### Given records

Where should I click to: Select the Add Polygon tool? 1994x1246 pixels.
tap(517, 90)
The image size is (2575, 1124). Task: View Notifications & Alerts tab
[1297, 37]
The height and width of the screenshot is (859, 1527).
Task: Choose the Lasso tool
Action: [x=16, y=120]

### What you will do
Top to bottom, set down the entries above word for word.

### Problem solution
Where should I click to: Select the Add Polygon tool? 1994x1246 pixels.
tap(517, 90)
The image size is (2575, 1124). Task: View Notifications & Alerts tab
[1297, 37]
The height and width of the screenshot is (859, 1527).
Task: Choose the Lasso tool
Action: [x=16, y=120]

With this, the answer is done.